著名カーデザイナーの傑作と凡作 18選 前編

2019.05.04

フランツ・フォン・ホルツハウゼン

傑作:テスラ・モデルS(2012年)


自動車デザイナーが純EVをデザインする場合の手法は、明確にふたつのアプローチに別れるようだ。ひとつは、電動化によって従来の形式を打破できる可能性を最大限に利用し、これまでのクルマとはまったく別のデザイン・アプローチを取る方法。
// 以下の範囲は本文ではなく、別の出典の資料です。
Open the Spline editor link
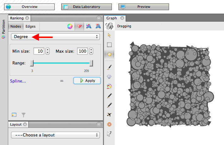Image resolution: width=224 pixels, height=145 pixels. tap(18, 81)
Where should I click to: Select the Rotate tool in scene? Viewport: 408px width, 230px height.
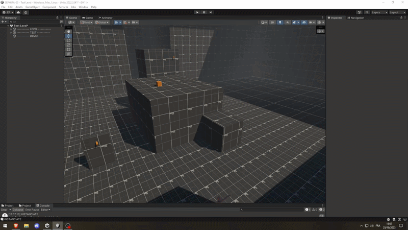pyautogui.click(x=68, y=40)
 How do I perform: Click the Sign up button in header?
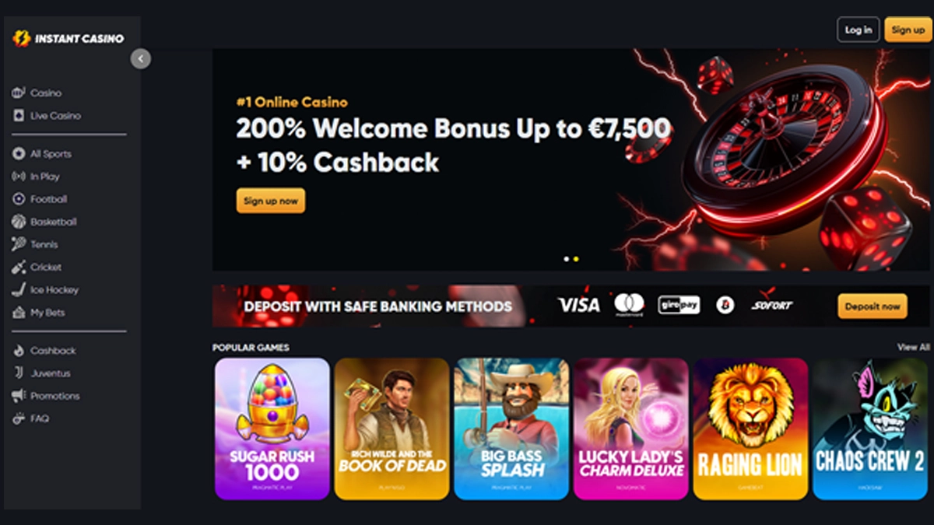(908, 30)
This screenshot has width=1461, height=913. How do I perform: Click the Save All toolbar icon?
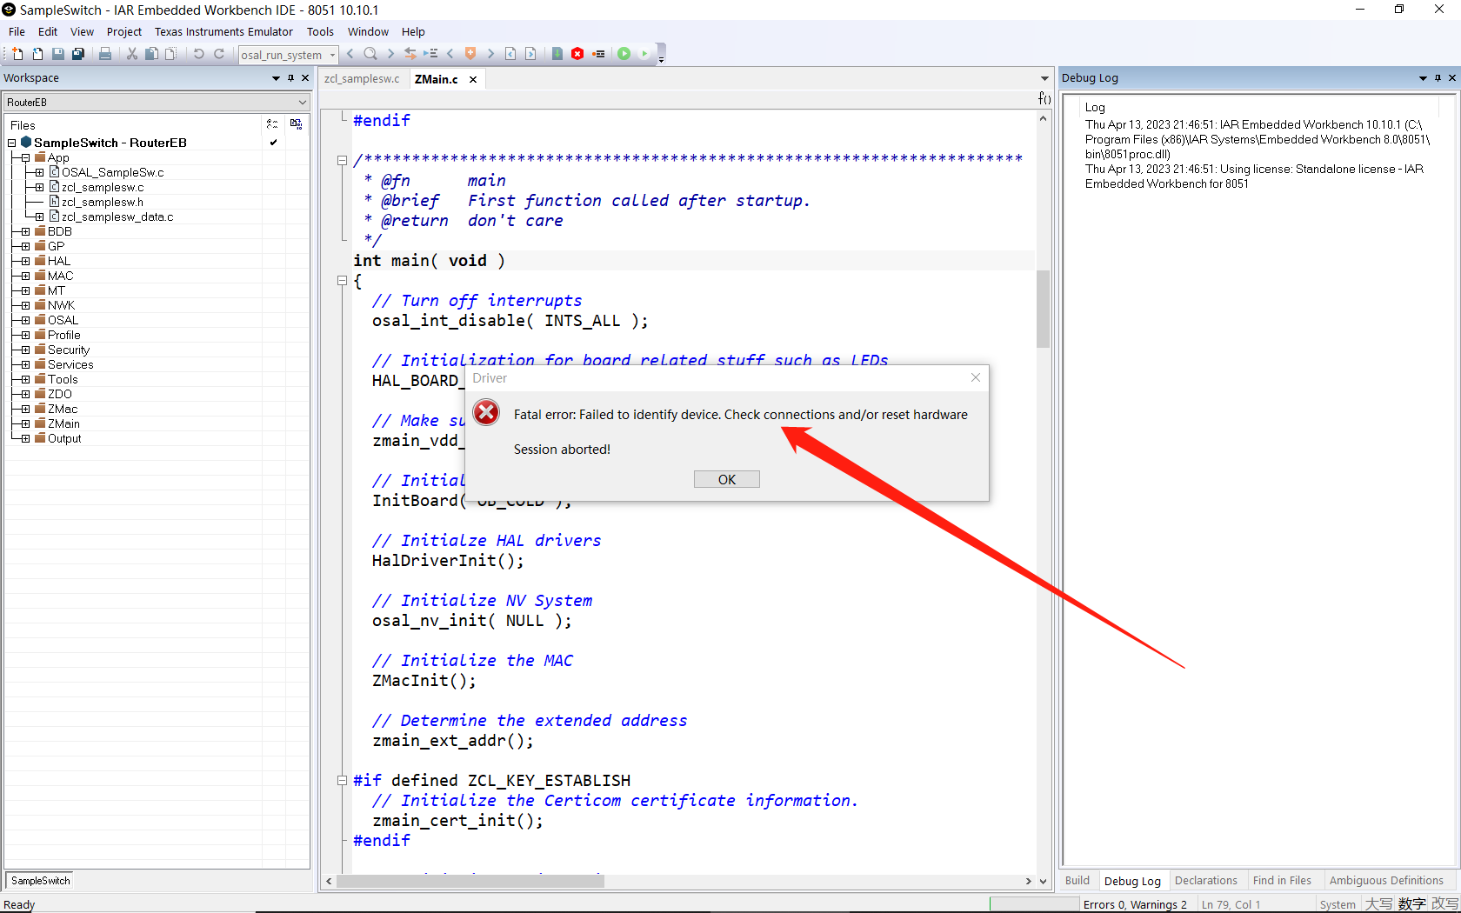click(x=78, y=54)
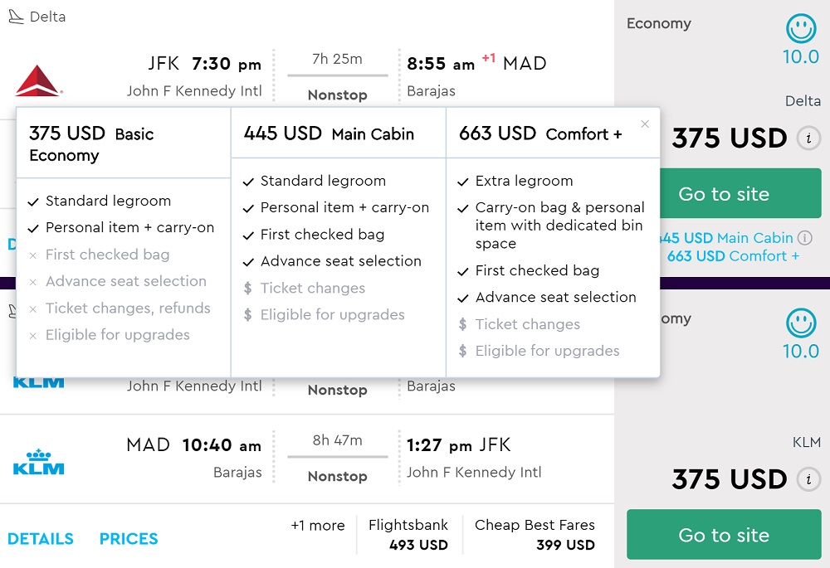Select the 445 USD Main Cabin fare header
The width and height of the screenshot is (830, 568).
click(329, 134)
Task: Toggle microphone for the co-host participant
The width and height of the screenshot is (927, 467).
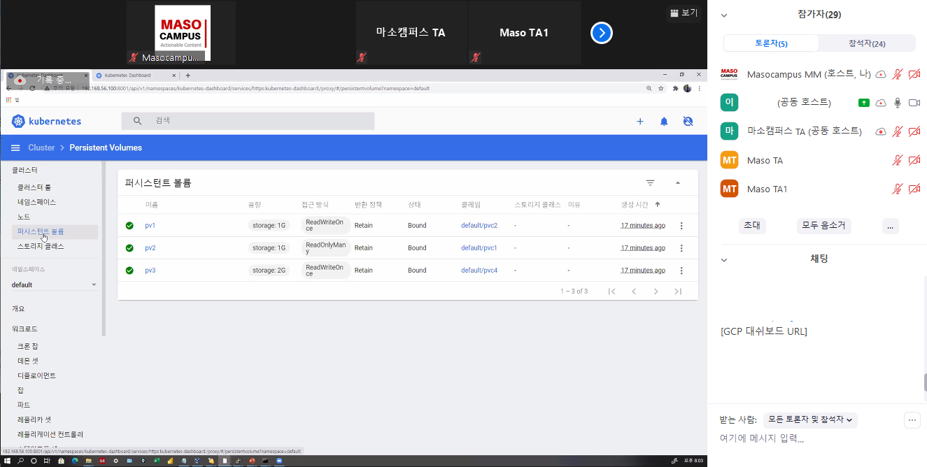Action: click(x=898, y=103)
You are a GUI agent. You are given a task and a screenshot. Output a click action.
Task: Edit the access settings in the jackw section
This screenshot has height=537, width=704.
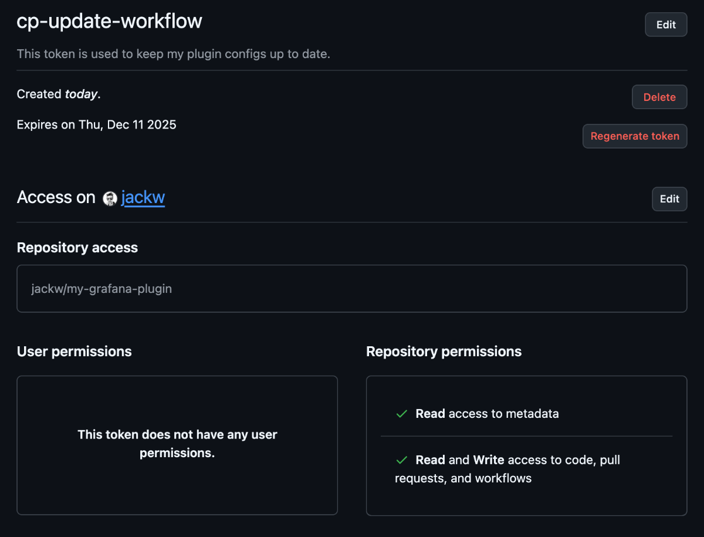[669, 199]
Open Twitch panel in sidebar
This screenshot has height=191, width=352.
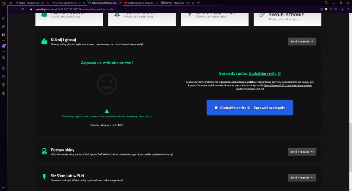tap(4, 35)
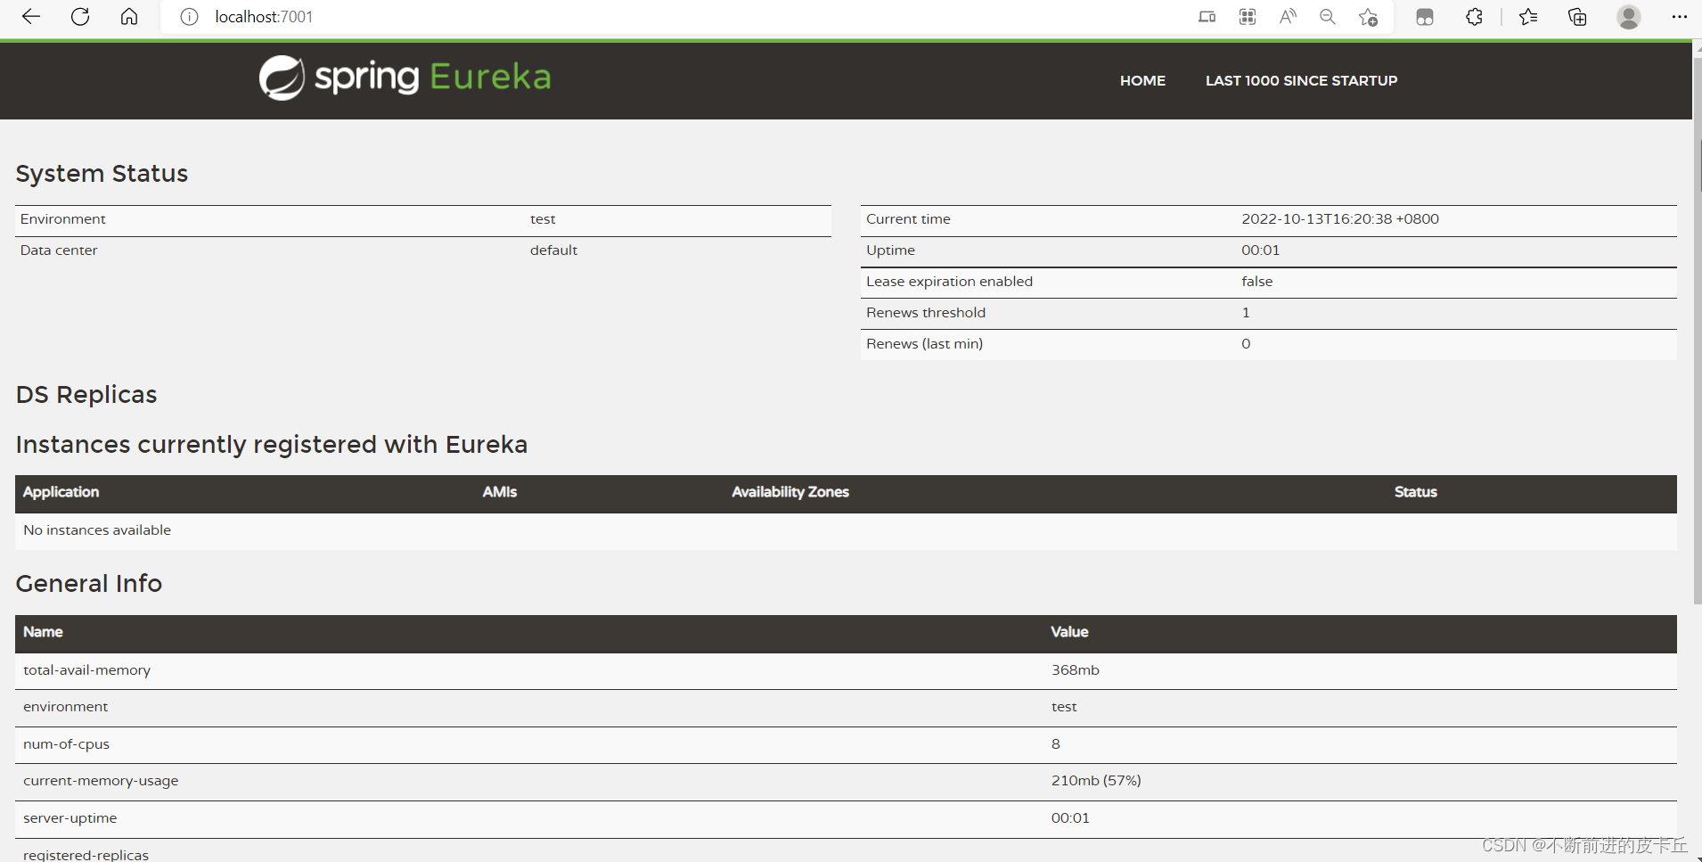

例えば、だいぶ民主化してはいるが、ジャガーIペースなどはその例に入るだろう。

もう一方は、動力源がバッテリーとモーターに置き換わっただけで、従来どおりの美しいクルマをデザインする方法。1968年生まれのアメリカのデザイナー、フランツ・フォン・ホルツハウゼンは、テスラ・モデルSをデザインする際、2番目の方法を選んだようだ。

モデルSは従来の自動車業界を含めて幅広い業界に大きな影響を与えたクルマになった。自社で設計した初めてのクルマでもあり、自動車史に残るようなクルマだともいえるだろう。フォン・ホルツハウゼンは、EVのパワートレインに合致させつつ、表面上はそれをアピールしないデザインを選んだ。またその後に続く、モデルXやモデル3にも展開していくデザイン言語を生み出すことにも成功した。

従来の自動車メーカーは、小さな自動車メーカーが未来の自動車像を勢いよく切り開いていく姿に、驚きを隠せなかっただろう。そして今では、テスラに追いつこうと努力しているようにも見える。